Jain temple in Maharashtra, India

Antarikṣa Pārśvanātha Tīrtha is a Jain temple in Shirpur (Jain) town in Akola district, Maharashtra, India. Most popular for the main deity which is supposedly a 'floating' black-colored idol of Parshvanatha, the 23rd Tirthankara, this temple has been a center of devotion for Jains as well as of disputes between the Digambara and Śvetāmbara sect of Jainism. The main deity at this temple is one of the 108 most prominent idols of Pārśvanātha worshipped by Śvetāmbaras, and is also very sacred to Digambaras.

== Traditional beliefs ==
Several legends are associated with this idol and the ancient structure it is housed in. According to Acharya Jinaprabhasuri's Vividha Tirtha Kalpa, the idol is believed to have had been carved out of cow dung and sand by King Khara, Ravana's sister's husband. This idol, as per traditional beliefs, is said to be the 3rd oldest idol in the universe after Neminatha's idol at Girnar Jain temples and Parshvanatha's idols at Shankheshwar Jain Temple.
•••••
■ **What to produce**: Please translate this sentence from the Jain temple text into Spanish: "Several legends are associated with this idol and the ancient structure it is housed in."

■ **Source data**:
•••••
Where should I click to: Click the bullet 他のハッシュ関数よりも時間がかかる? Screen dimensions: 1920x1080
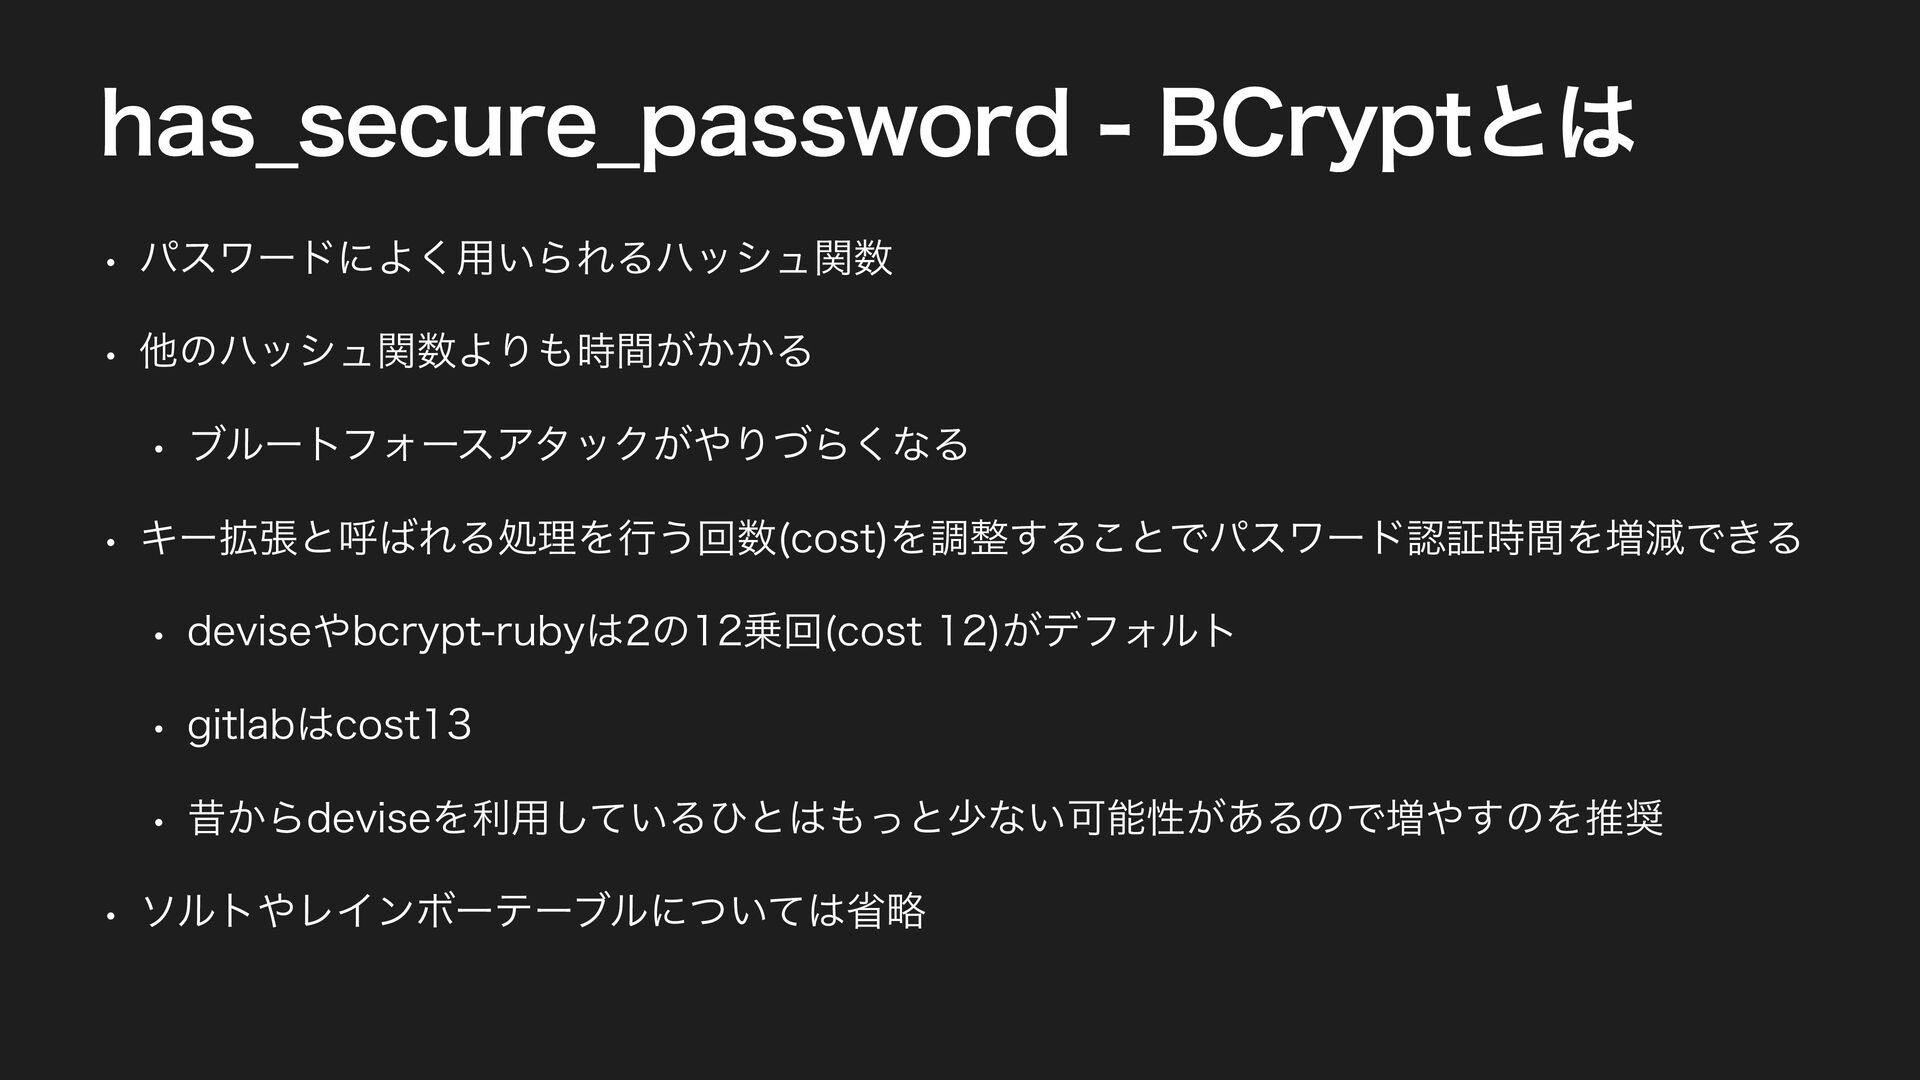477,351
•••••
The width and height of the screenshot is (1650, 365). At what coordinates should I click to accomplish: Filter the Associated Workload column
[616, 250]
•••••
■ **Finished task**: Varias leyendas están asociadas con este ídolo y con la antigua estructura en la que se encuentra.